Kisah Sultan Murad IV: Pertemuan Tak Terduga dengan Seorang Wali yang Tersembunyi di Balik Kehidupan Kontroversial
Sultan Murad IV dan Sang Wali yang Tersembunyi
Kisah tentang seorang wali Allah yang memiliki kebiasaan yang tampak kontradiktif dengan kesalehan, yaitu membeli minuman keras dan mengunjungi tempat-tempat yang kurang baik, menjadi sebuah narasi menarik yang berkaitan dengan Sultan Murad IV, seorang penguasa Ottoman yang dikenal tegas. Cerita ini memberikan perspektif tentang bagaimana penilaian manusia seringkali berbeda jauh dengan kebenaran yang tersembunyi.
Perjalanan Sang Sultan yang Menyamar
Sultan Murad IV, yang memerintah Kesultanan Ottoman dari tahun 1623 hingga 1640, dikenal karena ketegasannya dalam menegakkan hukum dan memberantas korupsi. Suatu malam, Sultan memutuskan untuk menyamar sebagai rakyat biasa dan berkeliling kota bersama kepala pengawalnya. Dalam perjalanannya, mereka menemukan seorang pria tergeletak tak berdaya di sebuah gang sempit. Setelah diperiksa, ternyata pria tersebut telah meninggal dunia. Sultan Murad IV merasa heran karena tidak ada seorang pun yang peduli dengan nasib pria tersebut.
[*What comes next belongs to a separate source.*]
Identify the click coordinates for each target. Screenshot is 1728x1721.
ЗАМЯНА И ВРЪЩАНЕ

Sultan kemudian bertanya kepada warga sekitar mengenai identitas dan keluarga pria itu. Warga menjawab bahwa pria itu dikenal sebagai peminum minuman keras dan pezina. Namun, Sultan mengingatkan mereka bahwa pria itu tetaplah seorang Muslim yang berhak mendapatkan penghormatan terakhir. Akhirnya, dengan enggan, warga membantu memindahkan jenazah pria tersebut ke rumahnya. Setibanya di sana, mereka segera pergi, meninggalkan Sultan Murad IV dan kepala pengawalnya bersama jenazah dan istri pria tersebut.
Kebenaran yang Terungkap
Istri pria itu menangis tersedu-sedu di samping jenazah suaminya. Namun, yang mengejutkan Sultan, ia menyebut suaminya sebagai seorang wali Allah yang saleh. Sultan Murad IV terkejut dan bertanya bagaimana mungkin orang yang dikenal gemar minum minuman keras dan berzina bisa dianggap sebagai seorang wali.
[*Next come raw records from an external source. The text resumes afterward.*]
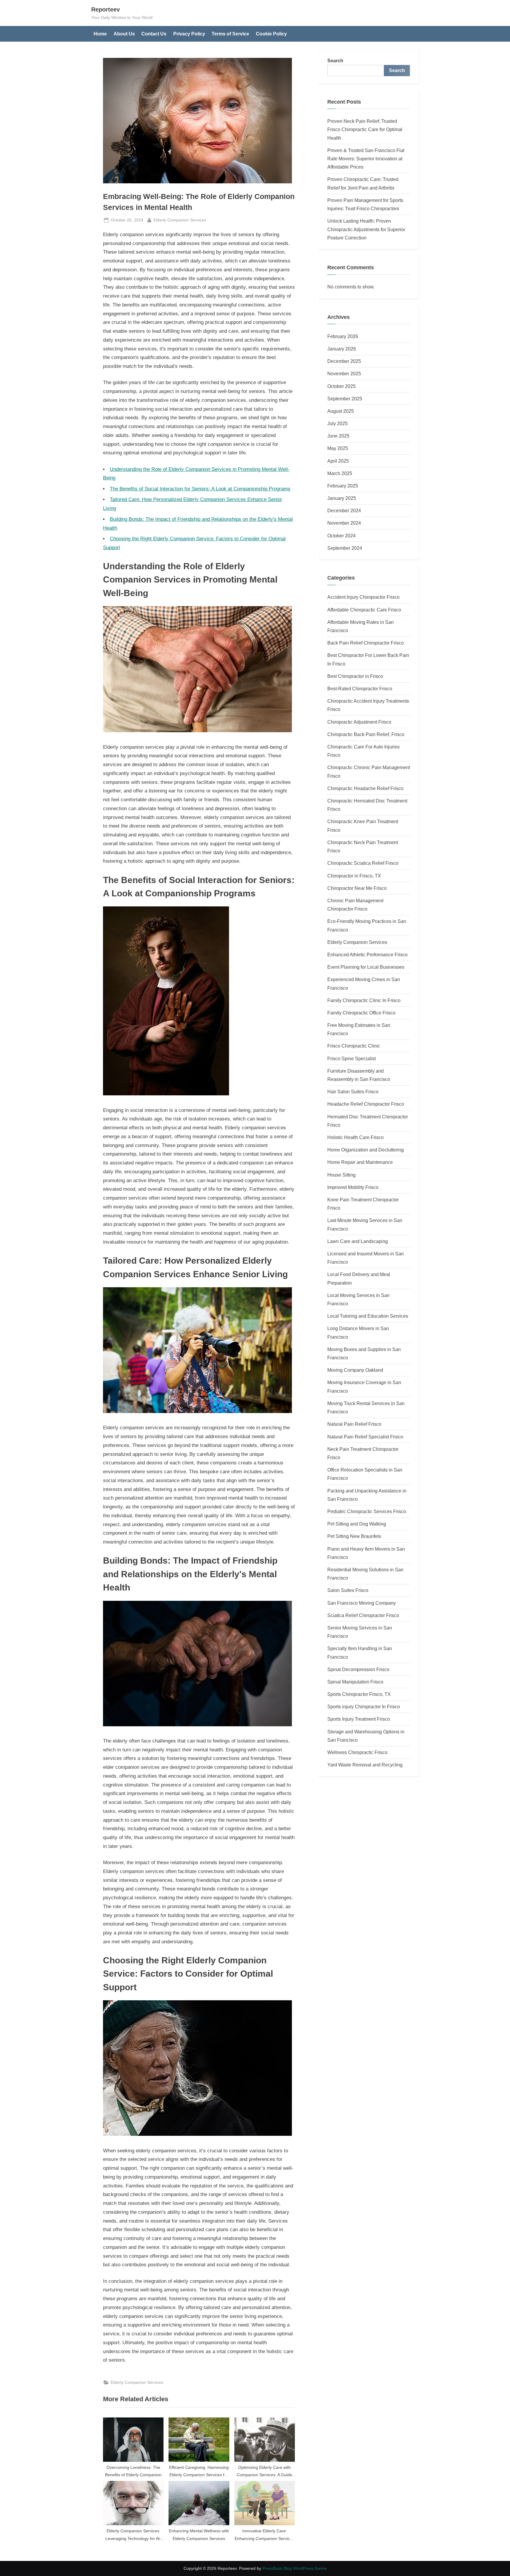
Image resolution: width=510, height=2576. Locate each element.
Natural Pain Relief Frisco (354, 1424)
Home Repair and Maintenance (360, 1162)
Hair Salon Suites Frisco (352, 1091)
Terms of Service (230, 33)
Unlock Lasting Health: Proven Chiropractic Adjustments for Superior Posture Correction (366, 229)
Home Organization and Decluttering (365, 1149)
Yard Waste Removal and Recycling (365, 1764)
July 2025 (337, 423)
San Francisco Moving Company (361, 1603)
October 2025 (341, 386)
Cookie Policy (271, 33)
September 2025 (344, 398)
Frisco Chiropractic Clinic (353, 1045)
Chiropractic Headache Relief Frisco (365, 788)
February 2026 (342, 336)
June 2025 (338, 435)
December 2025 (344, 361)
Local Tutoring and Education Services (367, 1316)
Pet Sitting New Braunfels (354, 1536)
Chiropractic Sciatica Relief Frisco (362, 863)
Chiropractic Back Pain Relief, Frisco (365, 734)
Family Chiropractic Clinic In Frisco (364, 1000)
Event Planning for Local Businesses (365, 967)
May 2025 (337, 448)
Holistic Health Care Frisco (355, 1137)
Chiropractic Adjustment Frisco (359, 722)
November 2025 (344, 373)
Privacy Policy (189, 33)
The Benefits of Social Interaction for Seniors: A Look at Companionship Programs (200, 489)
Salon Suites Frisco (347, 1590)
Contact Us (153, 33)
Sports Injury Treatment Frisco (358, 1719)
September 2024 (344, 548)
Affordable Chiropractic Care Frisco (364, 609)
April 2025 (338, 461)
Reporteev (105, 9)
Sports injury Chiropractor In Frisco (363, 1706)
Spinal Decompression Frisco (358, 1669)
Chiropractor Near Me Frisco (357, 888)
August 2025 (340, 411)
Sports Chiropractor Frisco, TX (359, 1694)
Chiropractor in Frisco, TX (354, 875)
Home (100, 33)
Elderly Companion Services (179, 219)
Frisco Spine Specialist (351, 1058)
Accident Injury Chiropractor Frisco (363, 597)
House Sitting (341, 1174)
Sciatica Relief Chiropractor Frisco (363, 1615)
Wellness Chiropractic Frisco (357, 1752)
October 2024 (341, 535)
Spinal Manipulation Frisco (355, 1681)
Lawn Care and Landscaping (357, 1241)
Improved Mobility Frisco (352, 1187)
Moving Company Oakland (355, 1370)
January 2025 (341, 498)
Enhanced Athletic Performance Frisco (367, 954)
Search (335, 60)
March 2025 (339, 473)
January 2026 (341, 348)
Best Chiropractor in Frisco (355, 676)
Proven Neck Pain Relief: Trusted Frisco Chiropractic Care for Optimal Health (364, 129)
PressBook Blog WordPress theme (294, 2568)
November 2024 (344, 523)
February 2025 (342, 485)
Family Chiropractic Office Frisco (361, 1012)
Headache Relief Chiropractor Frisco (365, 1104)
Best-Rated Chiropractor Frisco (359, 688)
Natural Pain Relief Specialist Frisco (365, 1436)
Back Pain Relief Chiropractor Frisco (365, 642)
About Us (124, 33)
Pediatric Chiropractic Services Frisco (366, 1511)
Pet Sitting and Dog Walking (356, 1523)
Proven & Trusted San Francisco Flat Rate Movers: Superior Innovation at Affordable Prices (365, 159)
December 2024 (344, 510)
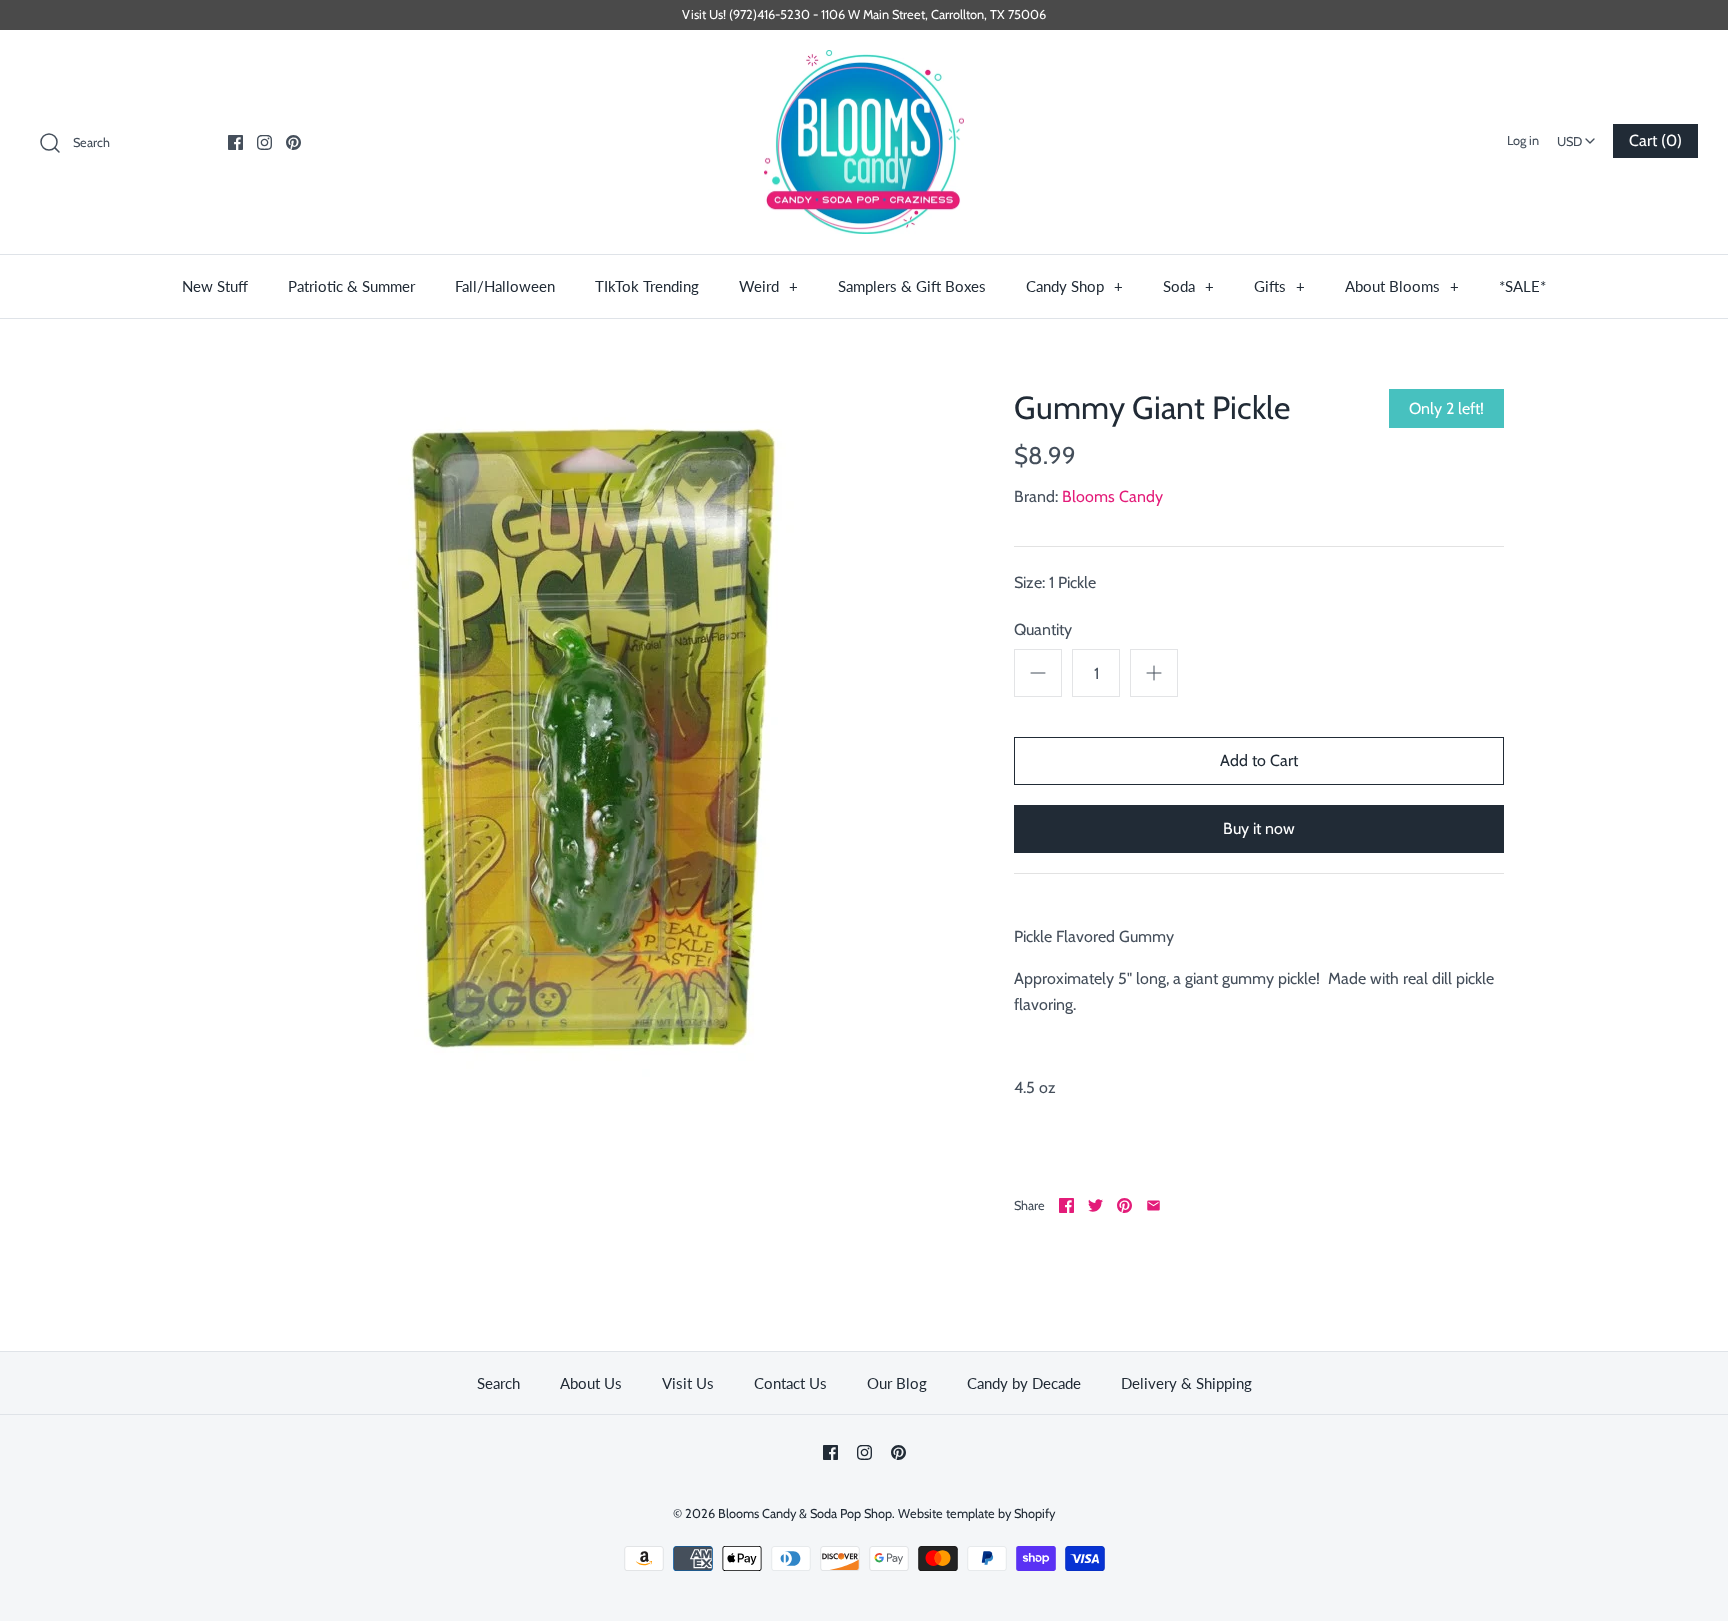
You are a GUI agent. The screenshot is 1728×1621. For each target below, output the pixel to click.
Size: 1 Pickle (1055, 582)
Istri pria itu kemudian menjelaskan bahwa suaminya setiap malam pergi ke toko minuman keras dan membeli sebanyak mungkin minuman keras yang mampu ia beli. Minuman-minuman itu kemudian dibawa pulang dan dibuang ke toilet. Ia melakukan hal itu dengan niat meringankan dosa kaum Muslimin. Selain itu, suaminya juga pergi ke tempat pelacuran dan memberikan uang kepada para wanita di sana, meminta mereka untuk tidak membuka pintu hingga pagi, dengan tujuan mencegah mereka berbuat dosa. Pria itu merasa bahwa dengan tindakannya, ia telah meringankan dosa para pelacur dan pria-pria Muslim.
Orang-orang di sekitar hanya melihat pria itu sebagai seorang pemabuk dan penjudi, tanpa mengetahui niat baik yang tersembunyi di balik tindakannya. Istrinya seringkali khawatir bahwa jika suaminya meninggal, tidak akan ada seorang pun yang mau mengurus jenazahnya. Namun, pria itu selalu menjawab dengan tenang bahwa ia akan dishalatkan oleh Sultan, para ulama, dan para wali.
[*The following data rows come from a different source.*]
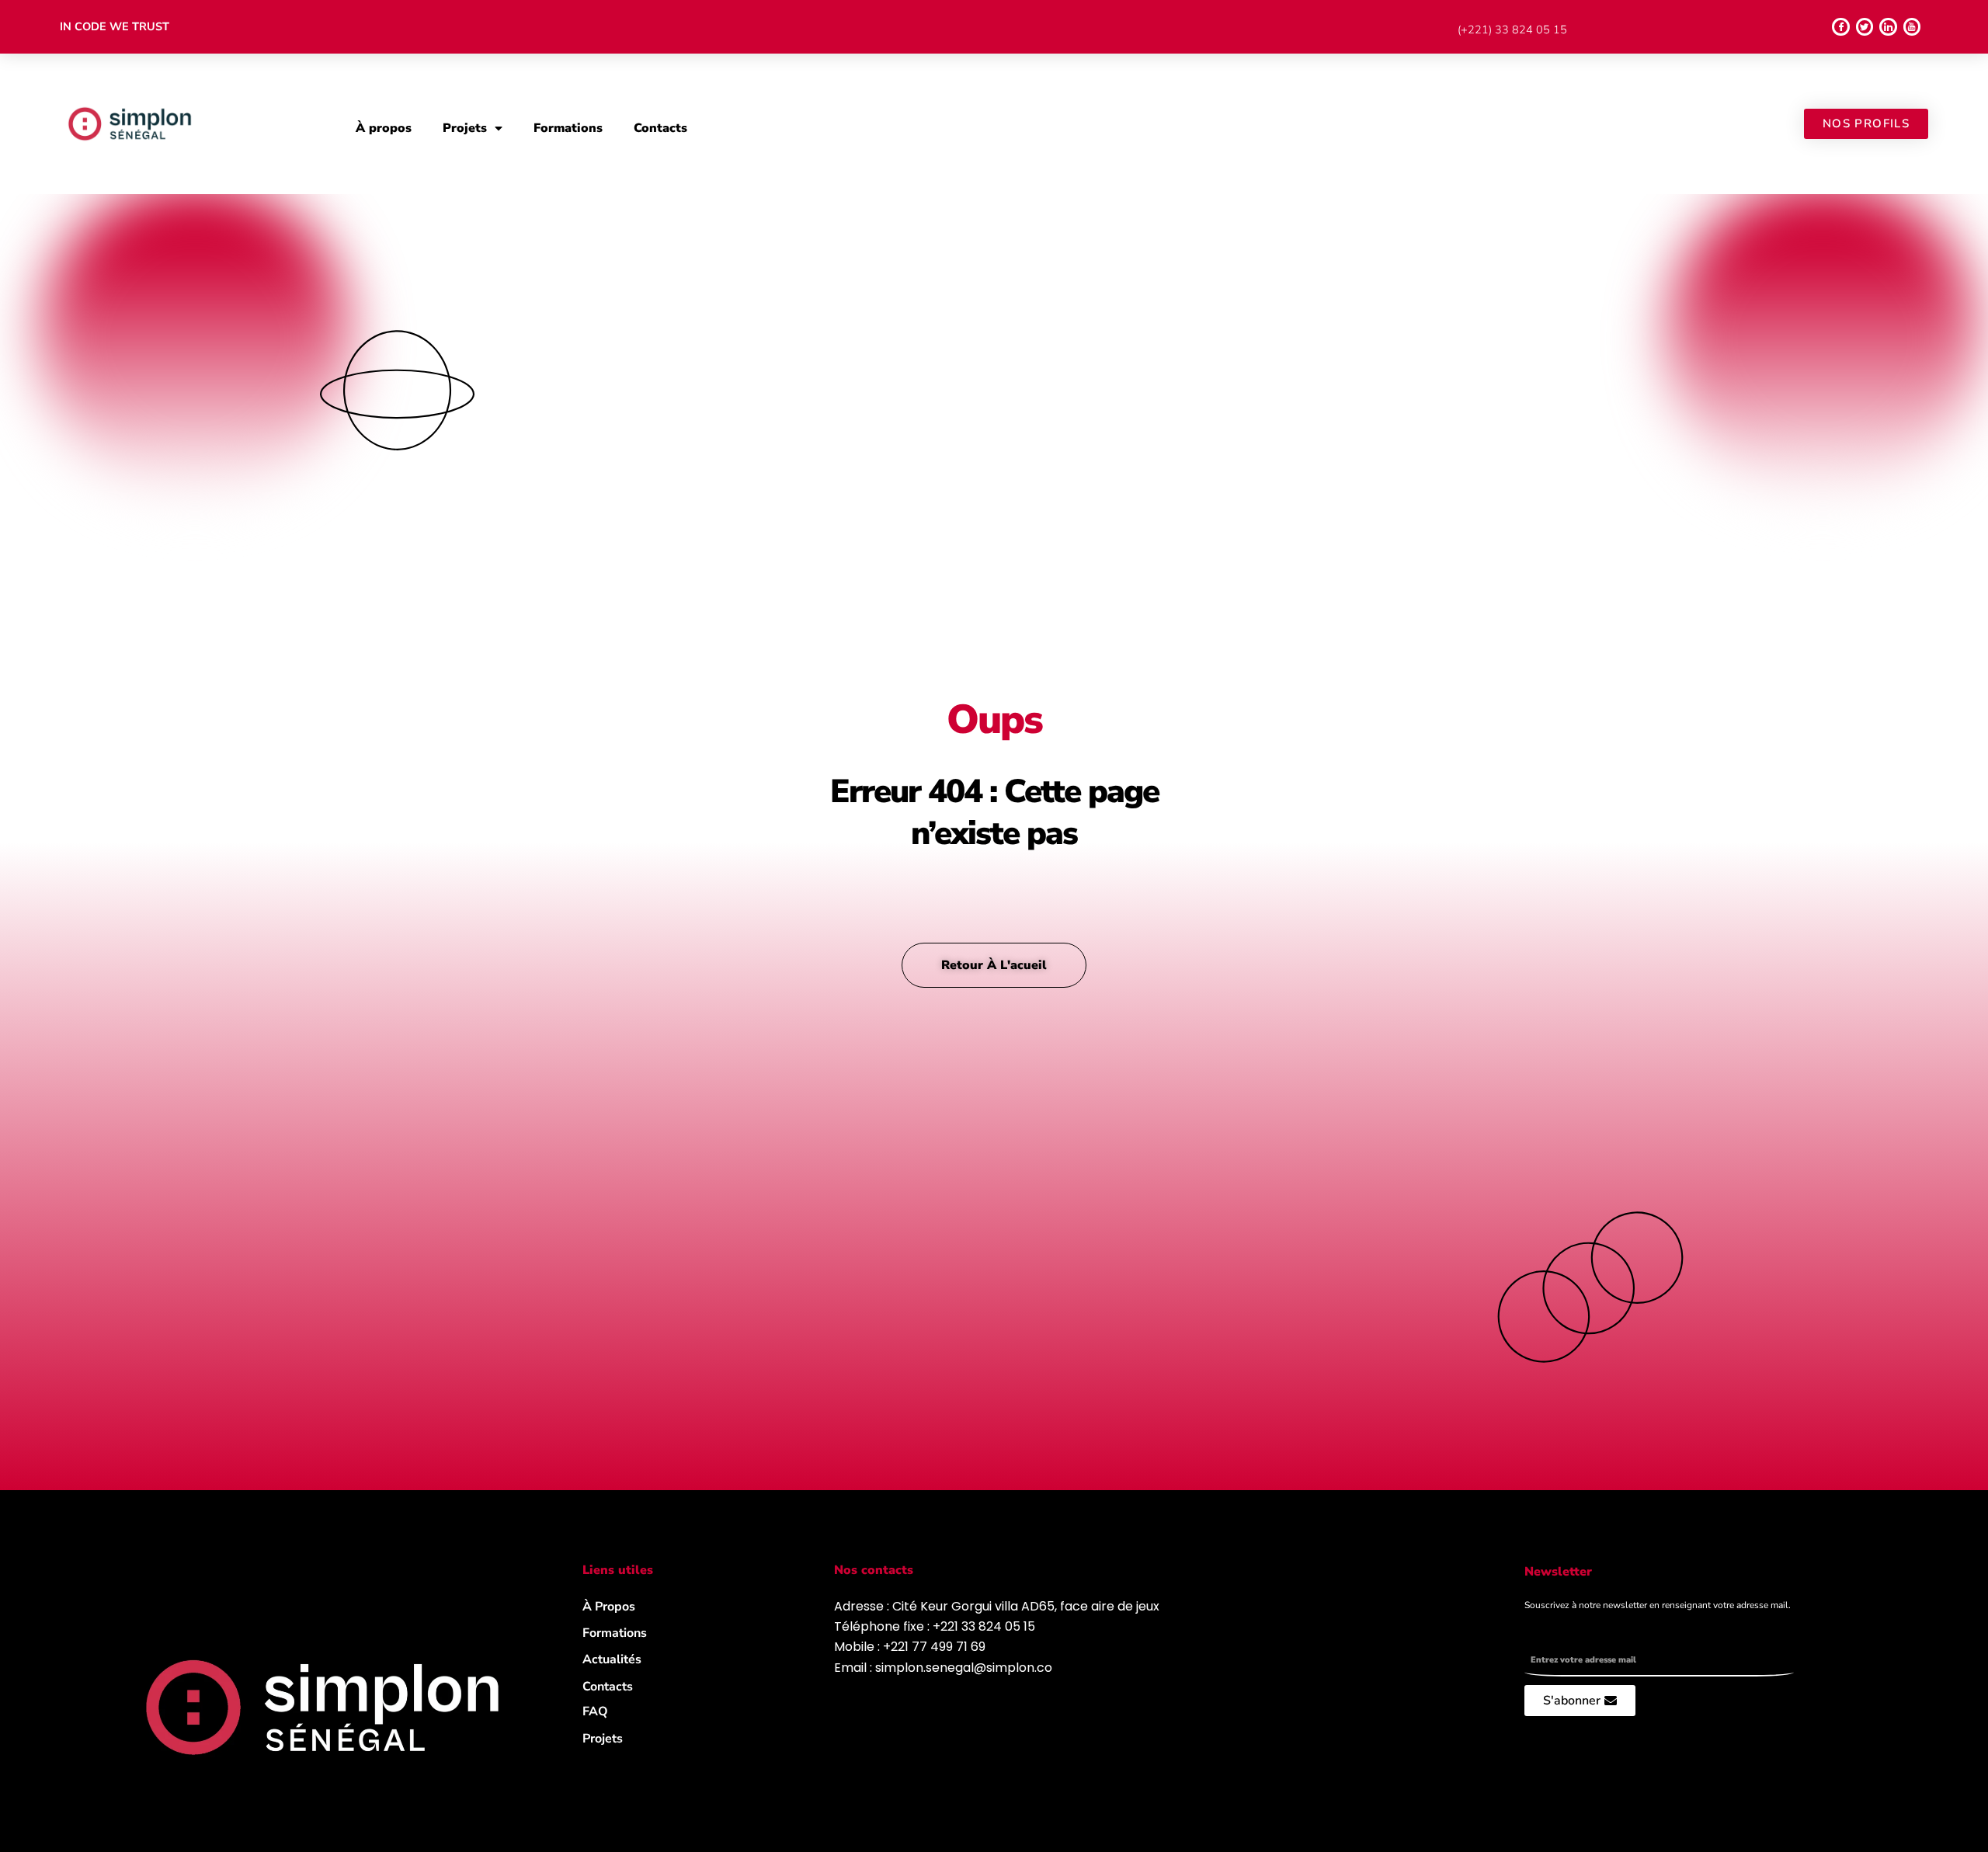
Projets (465, 128)
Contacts (660, 128)
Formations (568, 128)
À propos (384, 128)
Penghormatan Terakhir dari Sang Sultan
Mendengar cerita tersebut, Sultan Murad IV menangis tersedu-sedu. Ia kemudian mengungkapkan identitasnya yang sebenarnya dan berjanji akan mengurus jenazah pria tersebut hingga ke pemakaman. Keesokan harinya, jenazah pria itu dimandikan, dishalatkan, dan dimakamkan dengan dihadiri oleh para ulama, para wali, dan seluruh masyarakat Turki atas perintah Sultan Murad IV.
Kisah ini memberikan pelajaran berharga tentang pentingnya melihat segala sesuatu dari berbagai perspektif dan tidak mudah menghakimi orang lain berdasarkan penampilan luarnya saja. Sultan Murad IV, dengan ketegasannya, menunjukkan bahwa keadilan dan kebijaksanaan harus didasarkan pada pemahaman yang mendalam dan bukan hanya pada prasangka.